Yasawi is celebrated as a spiritual teacher all throughout Central Asia, Turkey, & Greater Persia. The people of Kazakhstan, a secular country that was also the birthplace of Yasawi, have built numerous monuments and have honored him in many other ways as well, including:

- The Mausoleum of Khoja Ahmed Yasawi was later built on the site of his grave by Timur in Turkistan City. The Yesevi order he founded continued to be influential for several centuries afterwards, with the Yesevi Sayyid Ata Sheikhs holding a prominent position at the court of Bukhara into the 19th century. There is the greatest influence of shamanistic elements in the Yasawiyya compared to other Sufi orders.
- Yesevi authored the Book of Wisdom (Turkic: ديوان حكمت, Dīvān-i Ḥikmet), a collection of poems, in Turkic. The book was published in 1895 and 1905 in Kazan.
- The Naqshbandi Idries Shah mentions Yasawi's lineage in The Book of the Book.
- The first Kazakh-Turkish university, Ahmet Yassawi University, was named in his honor.

==Two Persian Treatises==
In addition to the Fakhr-nāma, two short Persian treatises are attributed to Ahmad Yasawi. The content of these treatises closely resembles Yasawi’s Turkic works and was likely either written by him or compiled by his disciples from his teachings.

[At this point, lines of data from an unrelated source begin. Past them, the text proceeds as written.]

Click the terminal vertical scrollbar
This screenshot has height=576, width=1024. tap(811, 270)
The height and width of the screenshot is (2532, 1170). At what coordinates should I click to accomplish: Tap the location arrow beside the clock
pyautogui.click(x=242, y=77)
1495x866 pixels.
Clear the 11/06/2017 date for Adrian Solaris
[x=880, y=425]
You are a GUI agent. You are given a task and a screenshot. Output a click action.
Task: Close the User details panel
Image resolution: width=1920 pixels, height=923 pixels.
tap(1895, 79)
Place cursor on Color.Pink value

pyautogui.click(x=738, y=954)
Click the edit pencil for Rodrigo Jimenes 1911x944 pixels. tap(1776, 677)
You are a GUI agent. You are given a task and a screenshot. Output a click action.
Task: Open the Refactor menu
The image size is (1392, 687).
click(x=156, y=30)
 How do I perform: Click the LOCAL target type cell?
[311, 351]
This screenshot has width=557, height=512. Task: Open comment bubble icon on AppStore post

- 1. Treatise on the Etiquette of the Path (رساله در آداب طریقت): Copies of this treatise, found in Tashkent, address topics such as the etiquette and stations of the spiritual path, the relationship between disciple and master, dervishhood, and divine love. The text organizes its discussion into six main sections: rules of the path, pillars, obligations, traditions, recommended practices, and etiquettes.
- 2. Treatise on the Forty Stations (رساله در مقامات اربعین): The only known manuscript of this work is preserved in a library in Turkey. Like the *Fakr-nāma*, it presents an exposition of the “forty stations” of the spiritual journey across four stages: Sharia, Tariqa, Ma‘rifa, and Haqiqa, assigning ten stations to each.

Although these two Persian treatises do not always display the precision of hadith scholars in their references to prophetic traditions, they remain significant sources for understanding Ahmad Yasawi’s intellectual world.

===In popular culture===
The Turkish series Mavera (2021) is based on Ahmad Yasawi's life. In the series, he was portrayed by the Turkish actor Korel Cezayirli.